Mechanism of Bcr/abl-dependent STAT activation

Bcr/Abl is a chimeric oncoprotein generated by a reciprocal translocation between chromosome 9 and 22 and implicated in the pathogenesis of Philadelphia chromosome (Ph+) positive human leukemias. Fusion proteins are generated and are associated with chronic myelogenous leukemia (CML). The Bcr/Abl protein exhibits increased tyrosine kinase activity and transforming properties compared with the normal c-Abl protein. Recently, a signal transduction pathway that involves Janus kinases (JAKs) and Signal Transducers and Activators of Transcription (STATs) has been shown to be regulated by several hematopoietic cytokine receptors, including the L-3 receptor and the GM-CSF receptor. It has recently been shown that Bcr/Abl induces activation of STAT1 and STAT5 without activation of JAK kinases -1, -2, -3 and Tyk-2. This observation suggests that STATs are either activated by Bcr/Abl itself without activation of JAK kinases or by the use of signaling elements other than JAK. Moreover, the mechanism of p210Bcr/Abl induced STAT1- and STAT5-activation remains unknown. It is also not known whether the activation of the various STAT proteins is required for abnormal proliferation and malignant transformation in cells expressing the p2l0Bcr/Abl. Aim of the present study is to further clarify the mechanism of constitutive STAT1- and STAT5-activation in Bcr/Abl positive cell lines.

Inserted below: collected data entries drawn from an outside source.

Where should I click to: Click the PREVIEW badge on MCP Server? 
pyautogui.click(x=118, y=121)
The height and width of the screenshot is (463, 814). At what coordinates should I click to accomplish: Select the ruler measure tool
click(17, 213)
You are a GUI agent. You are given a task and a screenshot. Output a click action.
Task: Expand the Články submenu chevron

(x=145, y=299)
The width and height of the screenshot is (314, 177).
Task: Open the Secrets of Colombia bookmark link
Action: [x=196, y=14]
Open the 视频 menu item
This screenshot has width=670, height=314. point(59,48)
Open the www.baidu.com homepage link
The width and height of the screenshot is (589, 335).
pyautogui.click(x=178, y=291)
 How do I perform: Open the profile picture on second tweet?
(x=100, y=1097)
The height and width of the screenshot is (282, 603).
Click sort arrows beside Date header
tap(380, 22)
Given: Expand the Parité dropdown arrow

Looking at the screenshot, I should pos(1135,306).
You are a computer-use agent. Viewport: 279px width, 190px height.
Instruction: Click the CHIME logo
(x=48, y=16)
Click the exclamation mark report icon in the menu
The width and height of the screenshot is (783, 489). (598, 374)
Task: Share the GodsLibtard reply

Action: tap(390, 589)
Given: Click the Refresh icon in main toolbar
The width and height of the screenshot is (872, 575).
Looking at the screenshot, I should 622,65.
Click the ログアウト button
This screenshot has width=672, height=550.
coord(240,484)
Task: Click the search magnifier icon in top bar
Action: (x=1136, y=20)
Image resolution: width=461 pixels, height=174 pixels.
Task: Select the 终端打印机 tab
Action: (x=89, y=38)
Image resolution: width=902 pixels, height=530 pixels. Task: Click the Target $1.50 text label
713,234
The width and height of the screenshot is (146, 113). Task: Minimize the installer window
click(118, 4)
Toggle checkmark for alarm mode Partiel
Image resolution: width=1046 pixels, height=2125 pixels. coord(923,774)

Using purified STAT- and Bcr/Abl-proteins it should therefore be clarified, whether Bcr/Abl protein itself is able to phosphorylate STATs. Another way to address this question is to analyze insect cells transfected with both, the STAT5- and Bcr/Abl-genes, in a baculovirus system. The question of the biological significance of STAT activation in leukemic cells in patients with CML should also be addressed. We want to investigate whether activation of the various STAT proteins is required for abnormal proliferation and malignant transformation in CML. Experiments using anti-STAT-antisense oligonucleotide probes will be done. Transfection of Bcr/Abl positive cell lines with dominant. negative STAT mutations is also planned. STAT activation patterns in primary, leukemic cells from CML patients at various stages of their disease will also be investigated. We want to correlate stages of disease with the phosphorylation status of various STATs. The analysis of the Bcr/Abl positive KU812 cell line, which exhibits a marked, spontaneous basophilic differentiation is also planned.